→ Task directions
Reproduce the lines from the one containing "Task: Expand the paragraph format dropdown" through the one containing "Screen dimensions: 1169x1029", inclusive, substituting "menu" for "dropdown" and changing nothing else.

→ Extracted records
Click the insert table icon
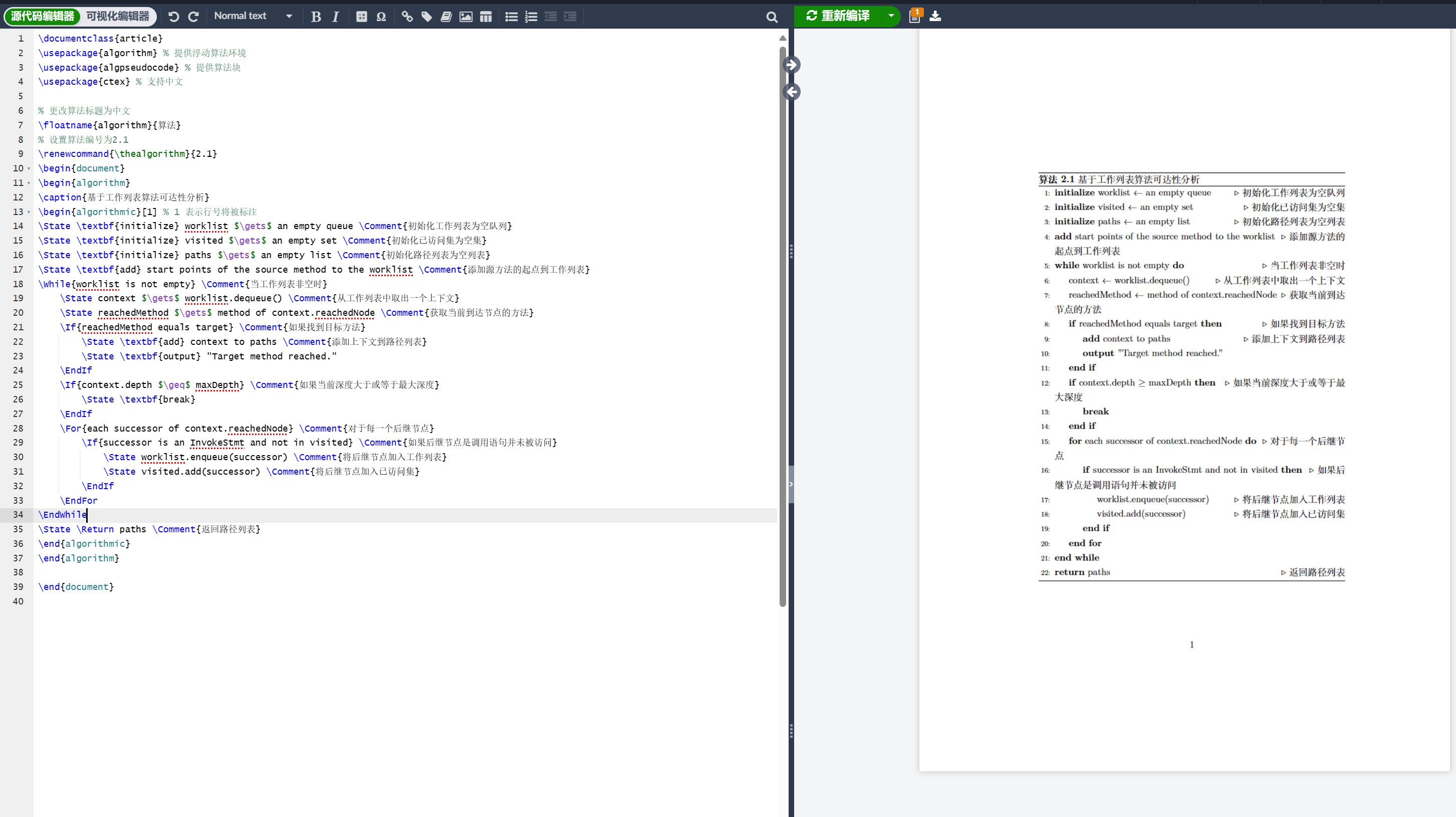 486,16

...

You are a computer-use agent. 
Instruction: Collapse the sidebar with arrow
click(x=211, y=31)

* * *

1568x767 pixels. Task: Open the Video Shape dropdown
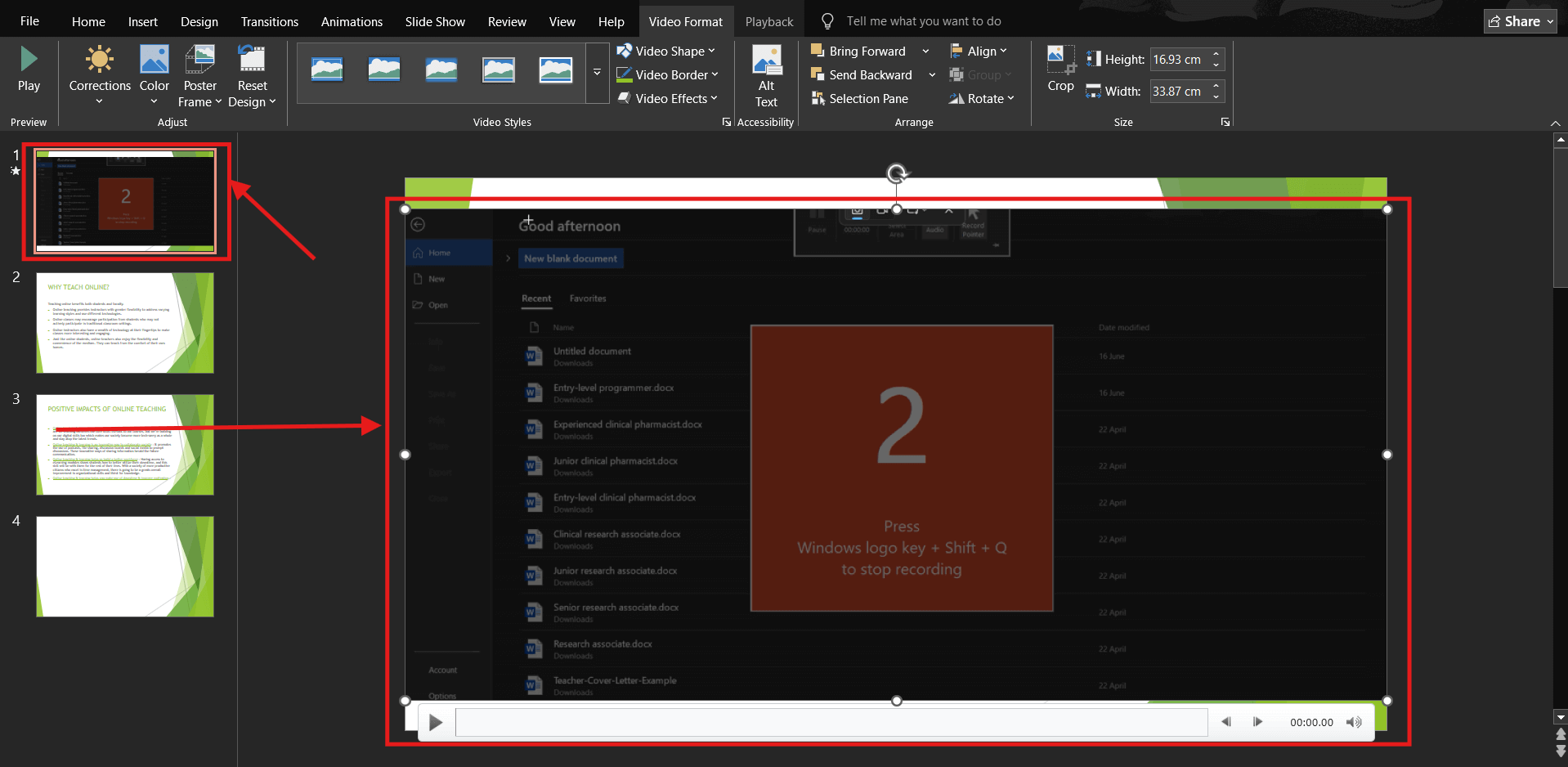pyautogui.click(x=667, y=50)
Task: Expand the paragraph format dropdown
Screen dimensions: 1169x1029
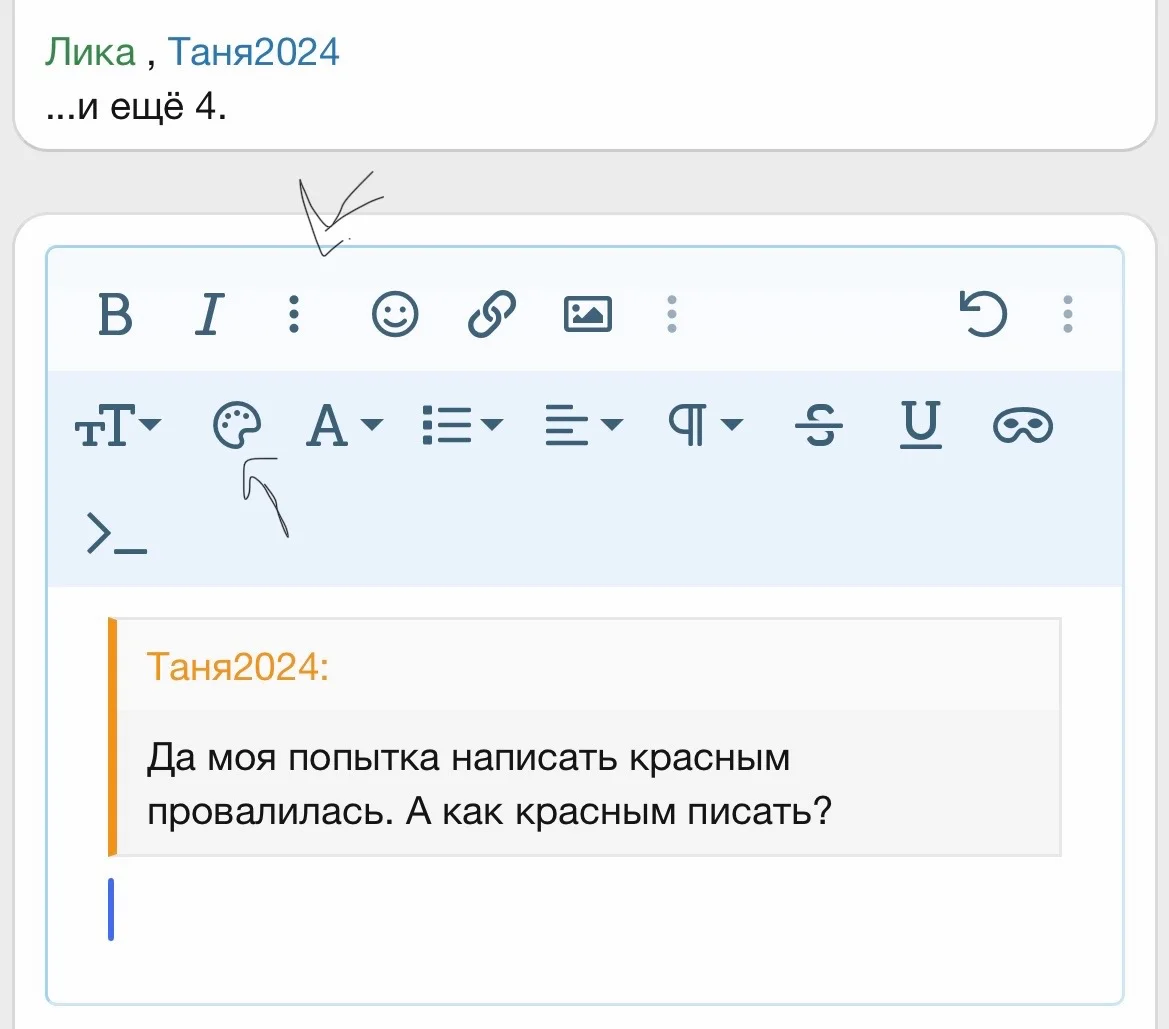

→ Solved problem
Task: Expand the paragraph format menu
Screen dimensions: 1169x1029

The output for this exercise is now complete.